Dreaming up the details of an Agentic Internet 3
Tying recent announcements to the future vision everyone is building towards.
October 6, 2025
A couple huge things have happened since part 1 and part 2. Cloudflare annouced a partnership with Coinbase, OpenAI announced ACP in partnership with Stripe, and most importantly OpenAI announced the App SDK.
This edition strings together how these advancements relate, and how they are building towards the same Vision of the "Agentic Internet" (i dont like this name anymore) we started describing in part 1, inspired by the Programmable Web.
To understand the story connecting everything, it's easiest just to skip right to the end and build up intuition for what the Vision is. In one sentence, the Agentic Internet is an internet where services build for agents as the primary user. A lot of current day efforts are spent basically building agents that act as human users, on top of the (old) internet. I've talked a lot about why browsers are not fundamental to agents and why building for agents instead is very likely to happen. What that looks like and what happens when that takes place is more interesting. Which is what I'll get to towards the end of this.
Turning back to the final Vision, the wild adoption of MCP actually supports it being correct. MCP was the first widespread example of important people explicitly building for agents. While only a select few today, it demonstrates that with correct incentives, services will want to optimize how agents interact with them.
And just now, as OpenAI announces the App SDK, it shows how services will be reduced to data sources and aggregators. With 800M weekly active users, it feels like OpenAI has the power to implement any standard they want and let the rest of the internet follow. They have a scary amount of leverage.
In a pessimistic Vision for the agentic web, chatgpt.com is the dominant "terminal" to access all the services out there. All those services expose some type of MCP server with the tools required, you or your delegated agent auth into that server, and that's just about how it ends up working. OpenAI is the interface into the agentic web, where everything just becomes a database and an mcp server in front of it. As a service provider, there's no point in worrying about your landing page, because all the traffic comes in through chatgpt.com. All interactions on the web are just moving data in between AWS instances via tool calls. Want to buy something? Buy it natively within the ChatGPT app using the Stripe integration. 800M weekly active users lets OpenAI decide who survives and who doesn't.
I don't really love this outcome, but I do think it's possible.
There are still services that need an incentive to plug into this ecosystem. That's where the other announcements come in. Cloudflare aims to block all "bad bots" (ones not acting on behalf of humans). With x402, they are basically saying services can allow bots through the blockade for a fee. This principle can be applied all across the web. This is something I talked about in part 2.

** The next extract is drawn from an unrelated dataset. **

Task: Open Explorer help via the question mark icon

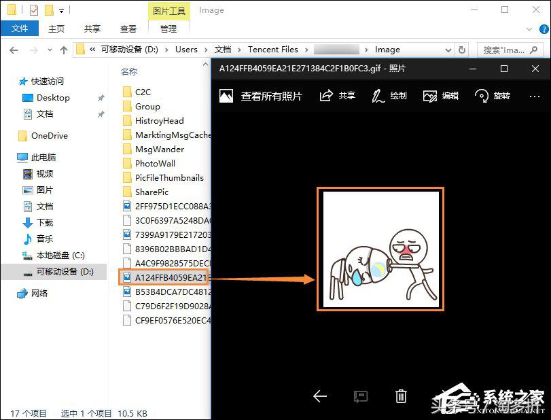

A more positive spin is that all the standards OpenAI et al are making are open. A2P is payment rail agnostic, App SDK is built on MCP, and x402 is another can be implemented by anyone. Viewed in this light, you can really start to see the new primitives emerging for a programmable web. I like to think of an MCP server as a programmable version of a website. Commerce is becoming possible on behalf of consumers too. The main unlock that I see is that sharing data between services is going to greatly increase. This is core to the programmable web. If everything sits behind an MCP server, remixing and combining data from different apps is going to be so easy, especially for on the fly interfaces.
A simple example of this is health data apps like Aura ring, Whoop, and Strava. The data collection for all those apps is extremely valuable to their business. If the data was open, they couldn't sell you on a subscription to the nice dashboard UI. However, if you look at any MCP server registry, there are tons of community driven servers reverse engineering all these APIs. Building on these servers, users can unlock way more automation and insight into their data. They are no longer restricted based on what Whoop can ship. This demonstrates two undercurrents. The first is the lowering barrier to reverse engineer APIs, due to AI coding. The second is more leverage for connecting data across services, due to agents making it more useful. With lower friction to exfiltrate, and higher value to do it, I think this is going to be really common. The tipping point being all services natively supporting this type of behavior, for a price or not. Thus, leading to a fully programmable web. Built for agents as first class citizens.
Overall, I think it's cool to see the "stack" for the agentic web being built in real time. More and more people are getting on the same page about what it would unlock and what it might look like, which has lead to tangible progress. The ecosystem is still waiting for someone to tie it all together into something people actually want.